Pour le suivi, les scientifiques prévoient d’explorer davantage les subtilités du processus de rupture des liaisons et la manière d’optimiser la production de nitroxyde ou d’oxyde nitrique. Ils envisagent également de remplacer le fer par d’autres métaux pour mieux comprendre le processus de photoproduction.
« Dans cette recherche, nous comprenons la molécule de départ et ses produits finaux après l’avoir mise en lumière », a déclaré Gee. « Il reste encore de nombreuses nuances à explorer dans la rupture réelle des liaisons et la libération du nitroxyde de cette molécule. Quelle étape du processus décide de la libération de nitroxyde au lieu d’oxyde nitrique ? Comment pouvons-nous ajuster structurellement le système pour produire l’une ou l’autre molécule ?
Implications et orientations futures
Ce travail permet de mieux comprendre les propriétés à surveiller lors des futures expériences au LCLS, où les scientifiques pourront prendre des instantanés en temps réel du processus de photogénération du nitroxyde.

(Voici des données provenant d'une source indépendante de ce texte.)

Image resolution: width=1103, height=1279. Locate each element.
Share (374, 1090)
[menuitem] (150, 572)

« Les informations que nous avons obtenues mettent en évidence la puissance de cette approche et servent de modèle pour de futures études sur ces molécules et des molécules similaires qui s’étendront aux études menées au LCLS », a déclaré Gee.

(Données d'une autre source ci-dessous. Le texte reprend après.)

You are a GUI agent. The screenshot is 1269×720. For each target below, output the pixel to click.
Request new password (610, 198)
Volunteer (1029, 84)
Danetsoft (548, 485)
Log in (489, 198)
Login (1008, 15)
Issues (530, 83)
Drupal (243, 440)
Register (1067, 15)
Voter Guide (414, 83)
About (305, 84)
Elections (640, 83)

La recherche est prometteuse pour la communauté médicale et les patients qui pourraient bénéficier de ses applications futures.
« Bien que nous soyons encore loin d’utiliser la lumière sur ces molécules pour traiter des maladies cardiovasculaires graves, les connaissances fondamentales sur ces molécules jettent des bases substantielles pour la recherche appliquée à l’avenir », a déclaré Gee. « Cela pourrait conduire à de toutes nouvelles façons d’utiliser la lumière pour traiter les maladies cardiovasculaires, les infections microbiennes, le cancer et d’autres problèmes de santé. »
SSRL et LCLS sont des installations utilisateur du DOE Office of Science. Ce travail a été soutenu par le Bureau des sciences du DOE. La ressource de biologie moléculaire structurale de SSRL est financée par le Instituts nationaux de la santé et Bureau des sciences du DOE.